Su función a nuestro lado es primordial, porque nos ayudan a recordar quiénes somos y para qué hemos venido a la Tierra, algo que se nos olvida al encarnar y que causa una gran confusión en nuestras vidas. Somos luz, somos amor. Hay una fuente inagotable de amor en nuestros corazones, la morada del alma. Nuestros guías nos lo recuerdan constantemente, para que lo apliquemos en nuestras realidades marchitas y las llenemos de luz. Es así como ellos nos ayudan a transformar nuestras vidas en gratas experiencias de aprendizaje y gozo.

Sus consejos y sugerencias siempre van destinadas a que escuchemos la voz de nuestros corazones, el amor que habla desde nuestro interior para que le abramos paso. Nunca nos obligarán a tomar decisiones con las que no estemos de acuerdo, ni nos impulsarán a realizar actos carentes de luz. 

Los guías de luz respetan inmensamente nuestro libre albedrío y por eso nos ofrecen sugerencias de evolución, sin imponernos su criterio. Nos formulan preguntas, para que descubramos la verdad por nosotros mismos. Respetan nuestros procesos evolutivos, para que seamos nosotros, y no ellos, los que nos vayamos abriendo paso entre la bruma, permitiendo que sea el corazón quién marque el rumbo.

Un guía de luz nunca te dirá que eres más que nadie, pero tampoco menos. Fomentará constantemente tu autoestima, pero también tu humildad. No permitirán que creas que tienes el poder sobre otras personas o sobre el tiempo. Pocas veces te hablarán de hechos concretos que sucederán en el futuro, porque su misión es recordarte que en el presente se encuentran todas las respuestas que necesitas para avanzar. Aquí y ahora están todas las señales, todos lo indicios, todas las experiencias en las que centrar la atención.

Un guía de luz guardará silencio cuando te empeñes en proyectar tu atención hacia el futuro, después de recordarte que así no es. Guarda silencio porque respeta tu libre albedrío y te permite ser. Si, a pesar de sus consejos, tu decides continuar preso del miedo o la desesperanza y transitas por caminos que te dañan, él esperará pacientemente hasta que decidas volver a escucharle. No insistirá en que cambies de rumbo, a menos que tú vuelvas a acercarte a él para preguntarle qué puedes hacer para sanar tu vida o recuperar la paz.

Es importante que le pidas ayuda, porque así le autorizarás para ofrecértela y actuar en la medida de sus posibilidades, que son infinitas, pero que nunca van más allá de los límites de tu plan de vida, ni transgreden la ley del respeto.

Por eso un guía de luz nunca te dirá que él es más sabio que tú y que debes hacerle caso.
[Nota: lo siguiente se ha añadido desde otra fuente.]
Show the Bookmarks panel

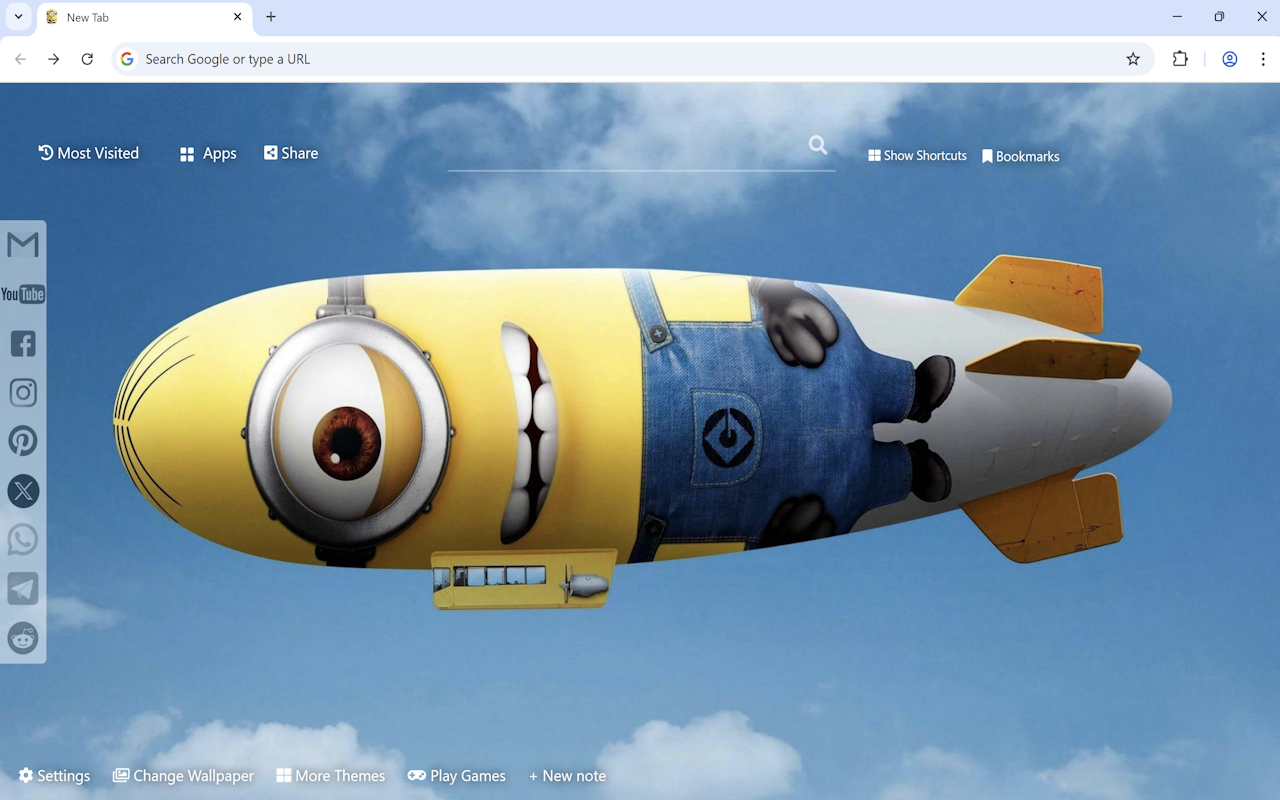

Por el contrario te dirigirá siempre hacia tu corazón, para que escuches todo lo que hay en él y te hagas caso a ti mismo en primer lugar. Y lo mismo hará respecto a las demás personas. Nunca te dirá que tienes que convencer a otros de que hagan algo que no desean hacer. Puede que te ofrezca un mensaje para alguien, pero no te inducirá a perseguir a esa persona para que cumpla lo que es una mera sugerencia, no una imposición.

Los guías de luz muestran, sugieren, enseñan, pero no obligan, ni coaccionan, ni amenazan. Su función es la de restaurar la confianza en ti mismo y la conexión con tu divinidad interior, no la de ensalzarte por encima de nadie como un ser superior. Puede que te hablen de tu grandeza, de tu belleza, de tu inmenso poder interior, pero no con el objetivo de inflar tu ego, sino con el propósito de ayudarte a recordar que eres sabio, válido y capaz, para que abandones el miedo y te animes por fin a crear tu realidad desde la confianza en ti mismo y con seguridad.

Si permites que tu ego se crezca con sus mensajes y te lleve a creerte superior o más sabio que los demás, puede que tus guías de luz guarden silencio hasta que te des cuenta por ti mismo de que así no es.

Recuerda siempre que ellos te permiten ser, que respetan tus decisiones, que no cuestionan ni juzgan tus actos creadores y que siempre están ahí, dispuestos a ayudarte desde el amor.